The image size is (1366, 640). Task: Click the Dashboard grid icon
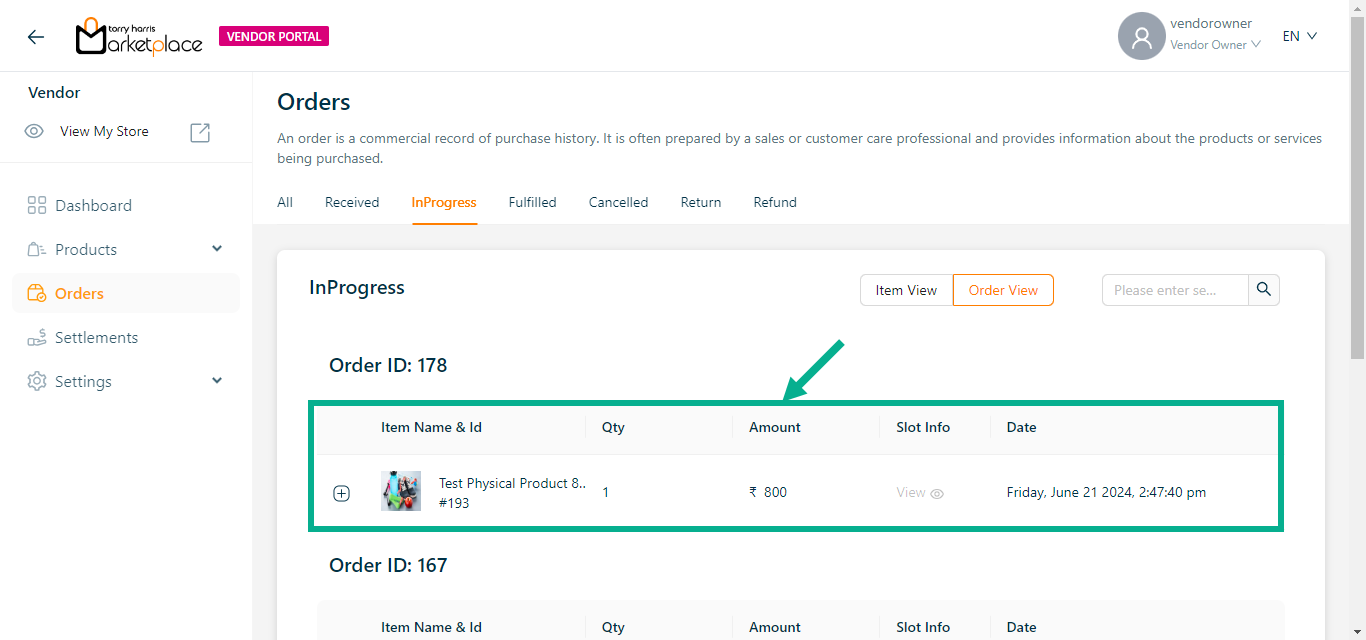coord(37,206)
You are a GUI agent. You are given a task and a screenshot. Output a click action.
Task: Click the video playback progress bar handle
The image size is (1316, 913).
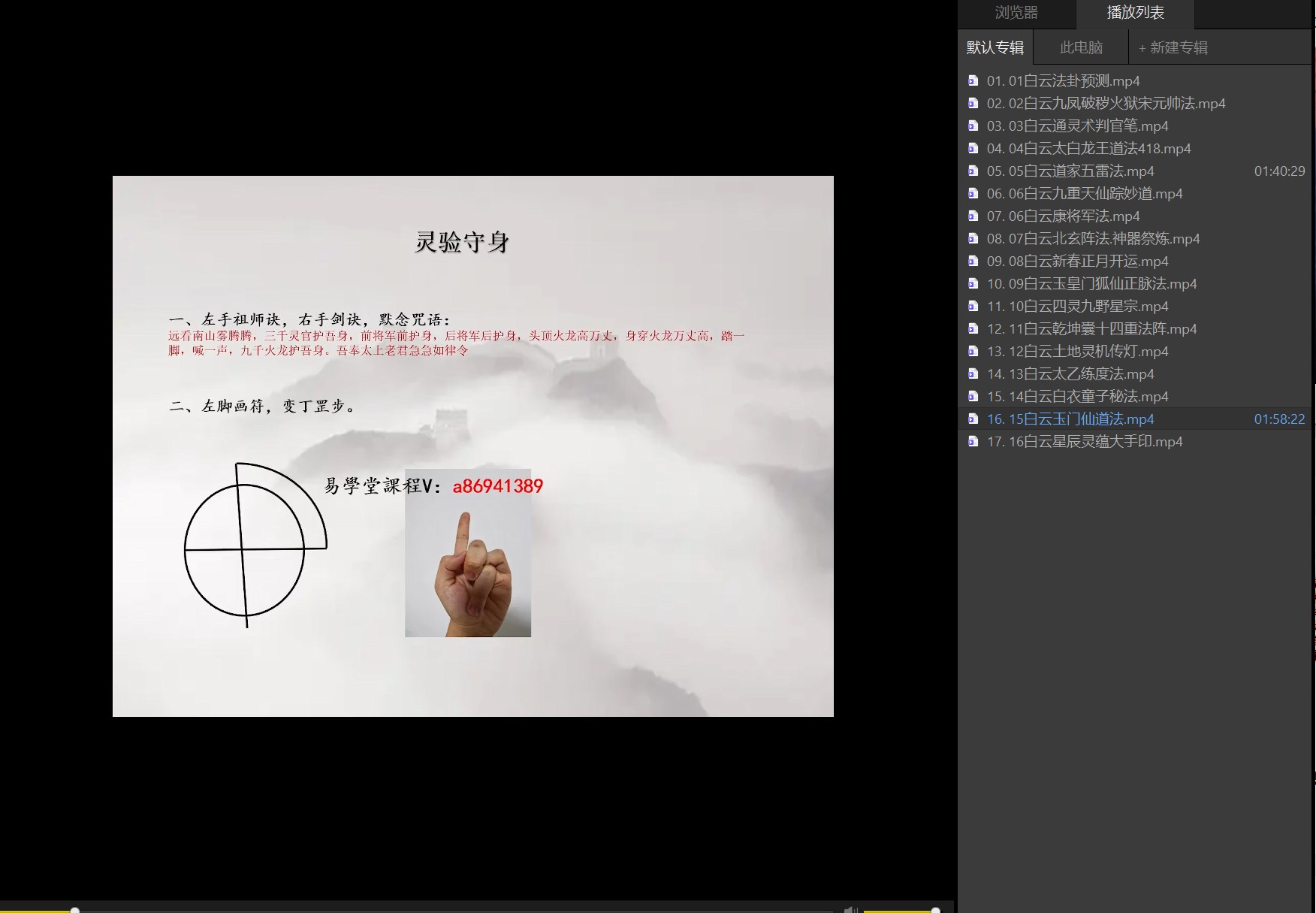pyautogui.click(x=75, y=910)
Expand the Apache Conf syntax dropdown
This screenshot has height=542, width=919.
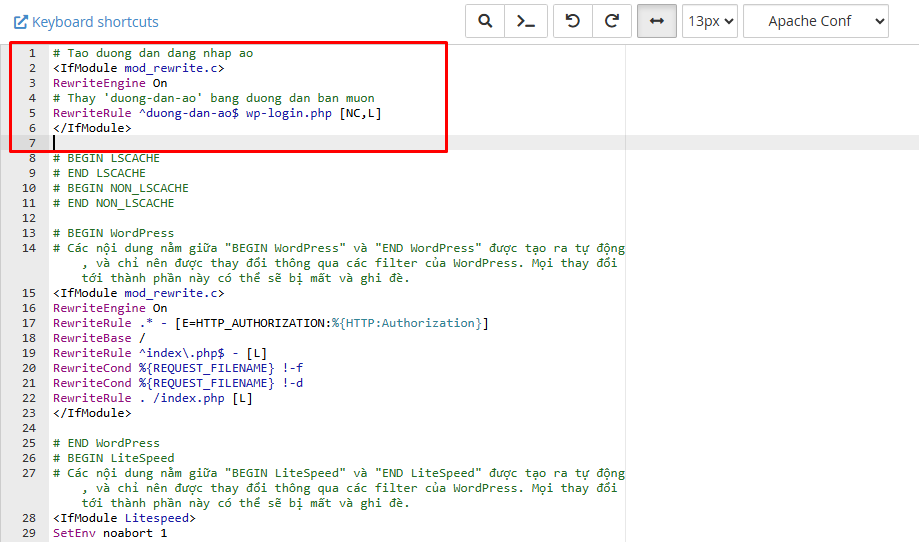(x=815, y=21)
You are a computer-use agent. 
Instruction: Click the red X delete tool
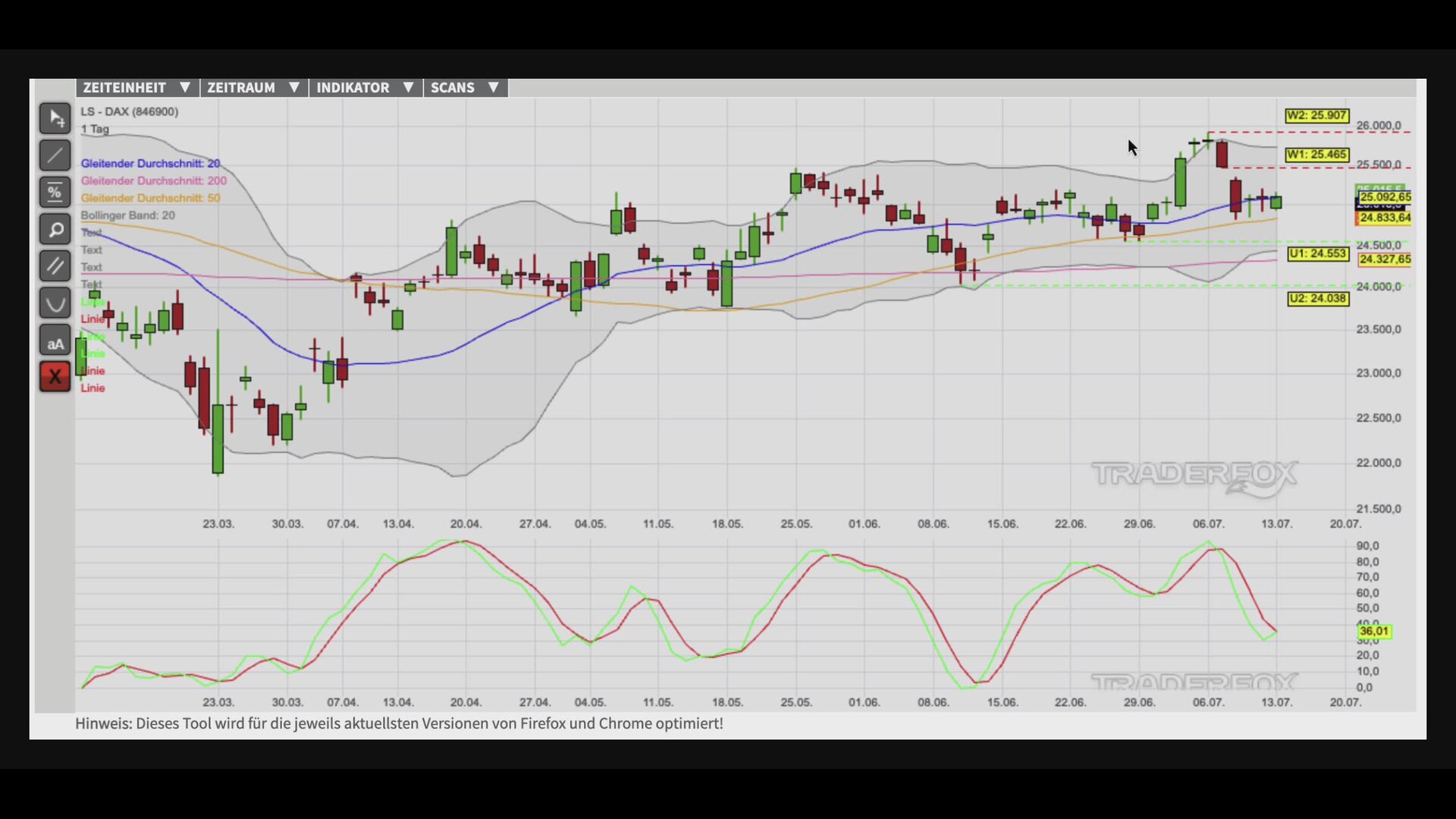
********
◆ DIRECTIONS FOR THIS TASK:
The expected output is the exact run of lines from the one containing "Task: Click the video" through the final line of the data above, both ends included, with no pictures.

◆ WRITTEN REPLY:
Task: Click the video playback progress bar handle
The image size is (1316, 913).
pyautogui.click(x=75, y=910)
Expand the Apache Conf syntax dropdown
This screenshot has height=542, width=919.
(x=815, y=21)
You are a computer-use agent. 
Instruction: Click the red X delete tool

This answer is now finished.